Depuis 2016, le petit monde de l’art ancien est tourmenté par une affaire de faux à grande échelle. Alertée à l’origine par une lettre anonyme qui dénonce l’activité d’un faussaire et cite plusieurs tableaux, la juge d’instruction Aude Buresi, du pôle financier à Paris, décida de saisir, lors d’une exposition à Aix-en-Provence, un tableau appartenant au prince du Lichtenstein. D’autres œuvres furent mises en cause. Un vrai parfum de scandale. D’autant que le montant des enchères dans le domaine de l’art ancien n’ont plus rien à envier à l’art contemporain. Justement, cette semaine, Marianne consacre dans son magazine une enquête sur « l’art ancien au bord du krach ». Voici l’interview de Jules-François Ferrillon, ancien courtier en art et auteur d’un roman à clé, Faussaire, publié en 2015, et réédité en poche, qui avait, très tôt, évoqué l’activité d’un faussaire...

Dans la version poche de Faussaire, un roman que vous avez écrit en 2015 sur le monde de l'art, avez-vous apporté des corrections ?

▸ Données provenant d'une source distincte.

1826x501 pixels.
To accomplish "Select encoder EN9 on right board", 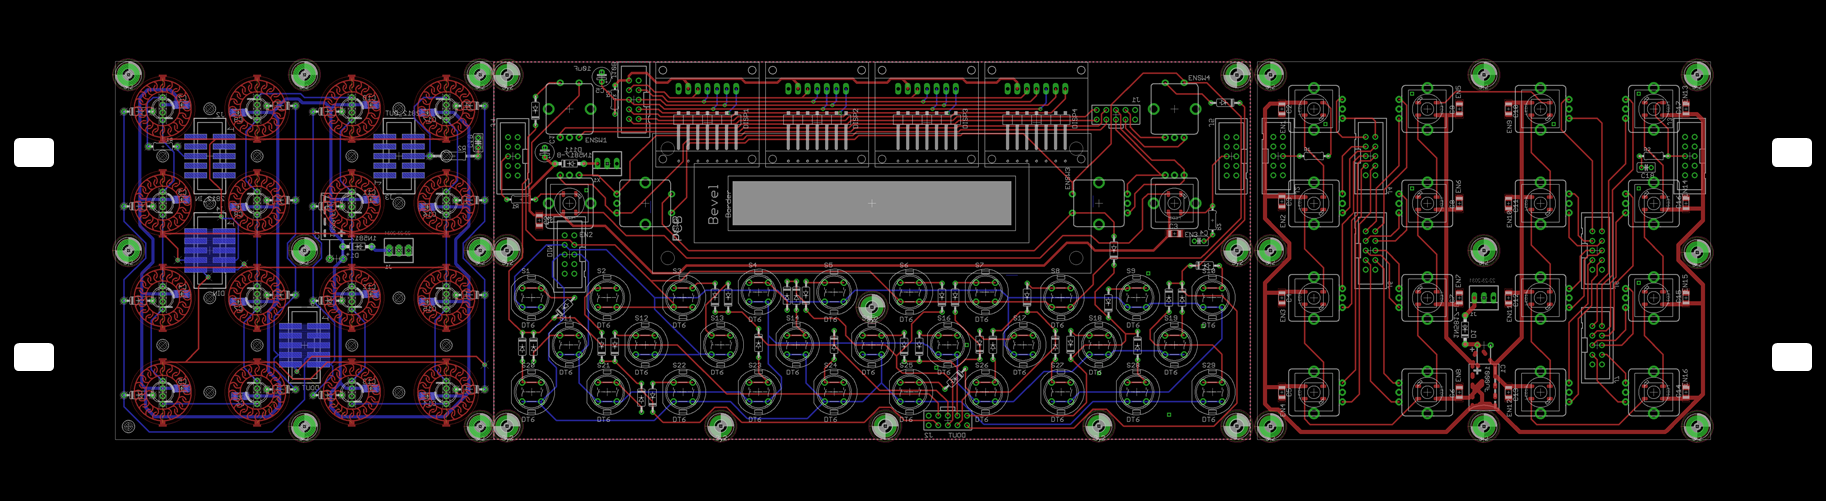I will click(1539, 108).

J’ai été plus précis. Dans le premier ouvrage, je citais plusieurs peintres, notamment Gentileschi, Cranach, Franz Haltz, Parmigianino, et Brueguel... Dans cette version poche, j’ai fait un descriptif plus détaillé des peintures, ne laissant aucun doute : il s'agit bien des tableaux incriminés depuis 2016 aux Etats-Unis, en Angleterre, au Liechtenstein, et qui sont tous passés par les mains de Giuliano Ruffini. Dans cette nouvelle version en poche, je lève donc un peu plus le voile sur un véritable système, c’est-à-dire le fait qu’il existe véritablement des faussaires en Italie qui ont une technique très au point, et qui peuvent fabriquer des faux.

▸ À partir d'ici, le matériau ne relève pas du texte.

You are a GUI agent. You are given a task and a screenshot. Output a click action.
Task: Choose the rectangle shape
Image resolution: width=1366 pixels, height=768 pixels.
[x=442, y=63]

Donc, selon vous, ces tableaux sont des faux ?

Même s’il me semble que ce sont des faux, en réalité, il est aussi difficile de dire « ce sont des faux » que de dire « ce sont des vrais ». Selon moi, ce sont vraisemblablement des faux, mais il faut le prouver ! Et c’est là que les choses se compliquent. Selon moi, la juge Aude Buresi qui enquête sur toute cette histoire ne peut peut-être pas aller plus loin pour cette raison-là. J’ai déclaré lors de ma garde à vue, ce que Ruffini m'avait confié, à propos du Parmesan qui s'est vendu chez Sotheby's : « De toute manière, c'est sans doute un faux ». D'où savait-il cela ? Quoi qu'il en soit, dans Faussaire, je dis exactement comment ces tableaux ont été fabriqués. Je ne dis pas exactement par qui. Je lâche juste un prénom, un certain Lino, un peintre qui a justement été perquisitionné en Italie par les policiers français...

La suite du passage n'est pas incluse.